• Page extract:
=== Begin Enclosure ===
Editor’s Notes: Problems, Problems
Overcoming Obstacles Becomes the Order of the Day
Here’s a sentence that you’ll never hear anyone say: “I’m going to miss 2020.” COVID -19 is taking its toll across the nation. However, there now seems to be a light at the end of the tunnel with the pandemic vaccines being distributed nationwide. It may take several months, but there’s an end in sight. Several construction conventions slated for the first quarter of 2021 have gone virtual or have been moved to later in the year. However, things are looking up and we soon may be out of this national nightmare.
The roofing industry faired pretty well in 2020. In this issue, we once again publish our annual survey with Western roofing contractors’ opinions about their year, as well as projections for 2021. Overall, the Western roofing market was good, with residential, in particular, leading the charge.
People are tired of being cooped up. They want to move, they want to remodel, or they’re looking to find that perfect vacation home. As a good portion of the workforce is relegated to working from home, they’ve come to realize that they can work from just about anywhere as long as they have good cell phone coverage and a decent Wi-Fi connection. The dream of retiring to a vacation spot has suddenly been moved up several years as they can now work from their dream location. People are looking for that perfect home office. The retrofit market just got bigger and vacation home sales have gone through the roof, no pun intended. This is all good news for the construction industry.
There will probably be a glut of office space as more people work from home after the pandemic is over, but right now Western roofing contactors are staying busy. One of the biggest complaints we hear, both before and during the pandemic, is not enough people willing to work on the roof. The labor shortage in the industry is an ongoing problem. You would think the spike in the unemployment rate would solve the issue, but it hasn’t.
As many roofing contractors complain about not having enough people on the roof to work the jobs on hand, more and more people file for unemployment benefits. Most people realize that the government solution to a problem of throwing money at it doesn’t always work. Well, most people who run a business understand that. With the combination of welfare, unemployment, and the stimulus COVID-19 checks from federal agencies, then supplemented from city and state agencies, for some, they can make more money not working.
=== End Enclosure ===
(Collected data entries)
=== Begin Enclosure ===
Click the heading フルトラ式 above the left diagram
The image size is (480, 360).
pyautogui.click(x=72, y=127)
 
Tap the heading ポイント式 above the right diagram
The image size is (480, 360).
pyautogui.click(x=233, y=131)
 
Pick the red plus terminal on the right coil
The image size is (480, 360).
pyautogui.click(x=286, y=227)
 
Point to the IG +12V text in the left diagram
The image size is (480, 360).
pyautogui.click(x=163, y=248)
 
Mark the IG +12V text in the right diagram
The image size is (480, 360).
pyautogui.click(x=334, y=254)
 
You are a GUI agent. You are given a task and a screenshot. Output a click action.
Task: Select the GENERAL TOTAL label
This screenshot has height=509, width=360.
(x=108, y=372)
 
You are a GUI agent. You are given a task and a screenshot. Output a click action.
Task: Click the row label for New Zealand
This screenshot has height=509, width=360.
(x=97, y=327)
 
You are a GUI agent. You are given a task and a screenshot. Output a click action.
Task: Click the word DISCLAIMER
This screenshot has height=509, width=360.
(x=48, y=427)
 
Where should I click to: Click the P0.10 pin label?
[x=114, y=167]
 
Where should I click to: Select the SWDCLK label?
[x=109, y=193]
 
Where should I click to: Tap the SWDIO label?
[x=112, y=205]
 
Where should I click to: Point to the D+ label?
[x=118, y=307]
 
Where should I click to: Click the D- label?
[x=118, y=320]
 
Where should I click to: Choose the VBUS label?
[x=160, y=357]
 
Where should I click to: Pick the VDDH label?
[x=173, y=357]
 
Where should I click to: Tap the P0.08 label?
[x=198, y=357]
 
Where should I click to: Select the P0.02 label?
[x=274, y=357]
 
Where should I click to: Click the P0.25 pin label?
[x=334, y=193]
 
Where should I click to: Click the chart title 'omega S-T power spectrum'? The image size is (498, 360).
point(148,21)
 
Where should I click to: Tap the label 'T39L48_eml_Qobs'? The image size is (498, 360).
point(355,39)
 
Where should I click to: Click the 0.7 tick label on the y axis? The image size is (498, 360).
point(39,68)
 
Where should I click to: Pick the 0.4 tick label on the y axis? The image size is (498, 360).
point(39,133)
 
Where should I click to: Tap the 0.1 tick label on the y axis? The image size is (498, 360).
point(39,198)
=== End Enclosure ===
• Problem A: Summarize the editorial in two sentences.
• Problem B: Return the passage of the editorial starting with "People are tired" and going on through "the construction industry.".
The listing is not needed for this work.

• Problem solution A: The editorial notes that COVID-19 has taken a toll across the nation but that vaccine distribution offers an end in sight, and that the Western roofing market did well in 2020. Residential work led the way as people working from home moved, remodeled, or bought vacation homes, yet contractors still face a labor shortage that rising unemployment has not solved, since government benefits let some people make more money not working.

• Problem solution B:
People are tired of being cooped up. They want to move, they want to remodel, or they’re looking to find that perfect vacation home. As a good portion of the workforce is relegated to working from home, they’ve come to realize that they can work from just about anywhere as long as they have good cell phone coverage and a decent Wi-Fi connection. The dream of retiring to a vacation spot has suddenly been moved up several years as they can now work from their dream location. People are looking for that perfect home office. The retrofit market just got bigger and vacation home sales have gone through the roof, no pun intended. This is all good news for the construction industry.